Em várias sociedades, como exemplo, a brasileira, os ideais republicanos de direitos universais, cidadania comum, igualdade formal e democracia possibilitam a abertura de caminhos para se sublinhar o “lugar de fala” como modus operandi de políticas [ditas] progressistas, mas que podem acabar não sendo. Para um melhor entendimento e uso da categoria “lugar de fala”, é preciso um anterior levantamento e compreensão, através de apontamentos histórico, político e teórico, referente ao conceito. E, o mais importante, perceber a possível ênfase liberal da política nos indivíduos presente nesse conceito. O “lugar de fala” seria um individualismo por via oblíqua?

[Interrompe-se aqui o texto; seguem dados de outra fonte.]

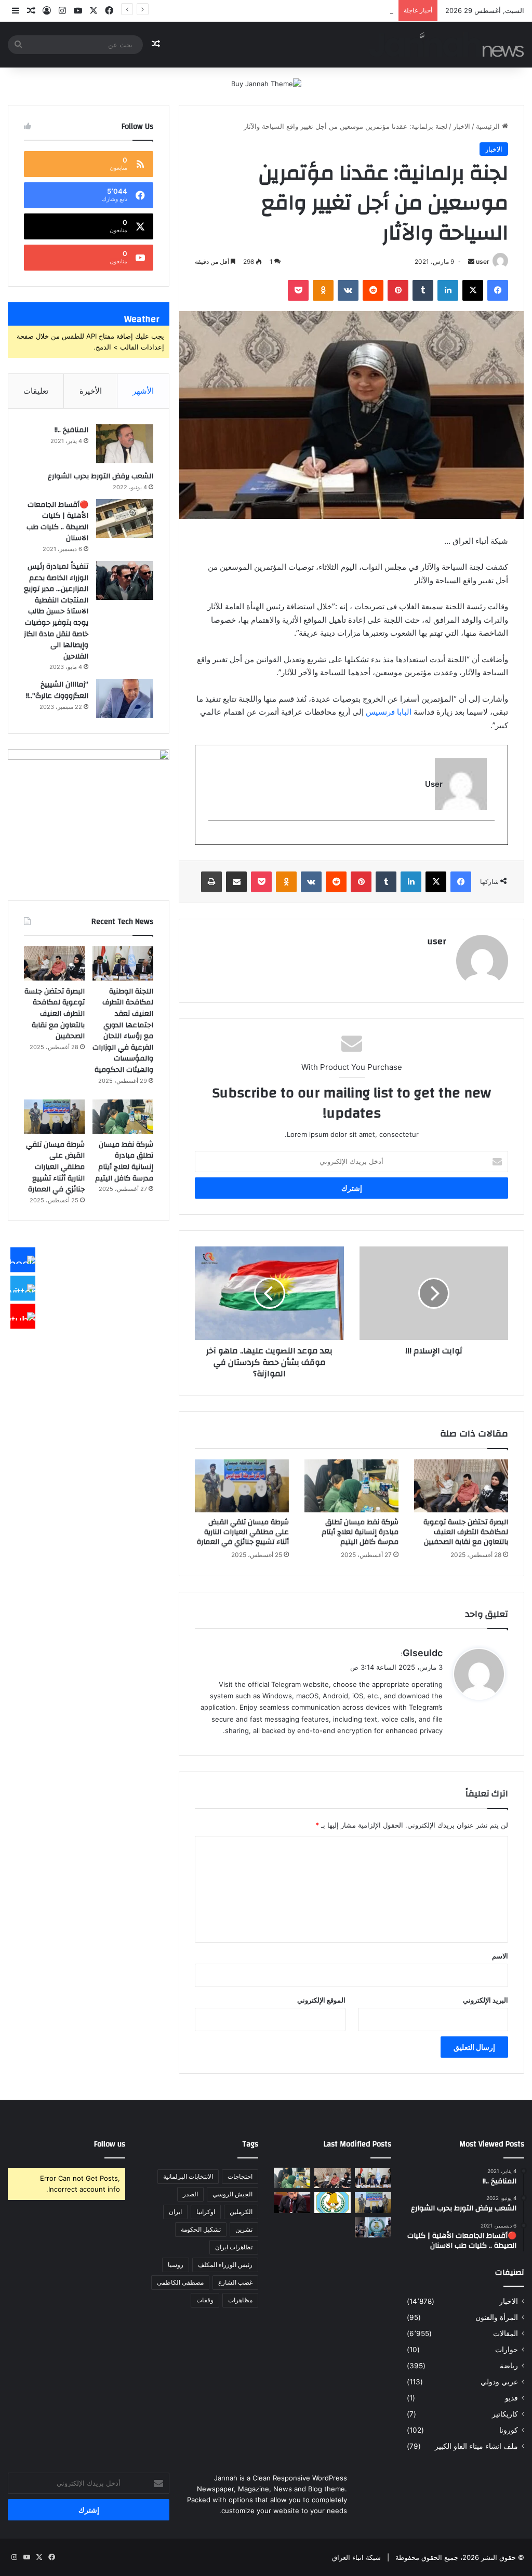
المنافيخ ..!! (71, 430)
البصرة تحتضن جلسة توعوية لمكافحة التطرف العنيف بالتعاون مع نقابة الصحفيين (465, 1532)
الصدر (190, 2194)
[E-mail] (489, 837)
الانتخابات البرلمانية (188, 2176)
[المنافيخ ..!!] (124, 443)
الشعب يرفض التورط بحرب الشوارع (100, 476)
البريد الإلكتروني (485, 2000)
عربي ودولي (499, 2382)
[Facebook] (22, 1259)
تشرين (243, 2229)
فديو (511, 2398)
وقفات (205, 2300)
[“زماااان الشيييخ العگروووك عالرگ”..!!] (124, 698)
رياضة (509, 2366)
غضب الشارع (235, 2282)
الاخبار (461, 126)
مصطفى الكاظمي (180, 2282)
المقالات (505, 2333)
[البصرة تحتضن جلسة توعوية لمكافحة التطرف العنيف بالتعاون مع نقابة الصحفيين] (461, 1485)
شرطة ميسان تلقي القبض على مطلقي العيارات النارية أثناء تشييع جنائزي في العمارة (272, 10)
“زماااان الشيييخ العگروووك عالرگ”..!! (57, 690)
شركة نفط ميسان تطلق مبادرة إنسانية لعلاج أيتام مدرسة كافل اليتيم (360, 1532)
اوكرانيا (205, 2212)
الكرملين (241, 2212)
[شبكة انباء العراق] (446, 44)
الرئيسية (489, 126)
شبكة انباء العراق (356, 2557)
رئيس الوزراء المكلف (225, 2265)
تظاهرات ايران (233, 2247)
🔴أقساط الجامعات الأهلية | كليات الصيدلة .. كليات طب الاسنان (57, 521)
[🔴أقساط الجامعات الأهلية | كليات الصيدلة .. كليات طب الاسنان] (124, 518)
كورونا (508, 2430)
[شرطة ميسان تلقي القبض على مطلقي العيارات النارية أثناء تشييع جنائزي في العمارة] (242, 1485)
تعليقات (35, 391)
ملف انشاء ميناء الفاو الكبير (476, 2446)
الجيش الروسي (232, 2194)
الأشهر (143, 391)
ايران (175, 2212)
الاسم (500, 1956)
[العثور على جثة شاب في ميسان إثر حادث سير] (332, 2202)
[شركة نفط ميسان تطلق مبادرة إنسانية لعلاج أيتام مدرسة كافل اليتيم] (351, 1485)
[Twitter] (22, 1288)
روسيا (175, 2265)
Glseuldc (423, 1652)
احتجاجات (240, 2176)
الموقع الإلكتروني (321, 2000)
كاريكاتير (505, 2414)
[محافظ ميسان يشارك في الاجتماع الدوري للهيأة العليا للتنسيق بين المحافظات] (292, 2202)
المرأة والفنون (496, 2317)
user (482, 261)
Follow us (109, 2144)
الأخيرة (90, 391)
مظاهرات (240, 2300)
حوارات (506, 2349)
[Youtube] (22, 1316)
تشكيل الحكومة (201, 2229)
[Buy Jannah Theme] (266, 83)
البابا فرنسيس (388, 712)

Ademais, o conceito “lugar de fala”, no ambiente militante, possui vasta quantidade de limites aparentes: ser usualmente tomado como “autoridade de fala”, usado como estratégia interna de indivíduos de um movimento social para aparelha-lo; como dispositivo de inclusão e/ou exclusão; politização das experiências individuais vs a coletividade e risco de retorno de uma essencialização das identidades que os próprios movimentos sociais lutaram tanto para desnaturalizar. Ou seja, se, por um lado, setores progressistas inserem as diferenças como sinônimo de uma diversidade em prol da democracia, por outro, volta-se às armadilhas de simplificar as formas de pertencimento.
(Lays Vieira, jornalista, socióloga e mestranda em Ciência Política na Universidade Federal de Goiás. Um agradecimento especial para a acadêmica de Letras (UFG) Carolina Aires, pela ajuda com a teoria da Análise do Discurso. )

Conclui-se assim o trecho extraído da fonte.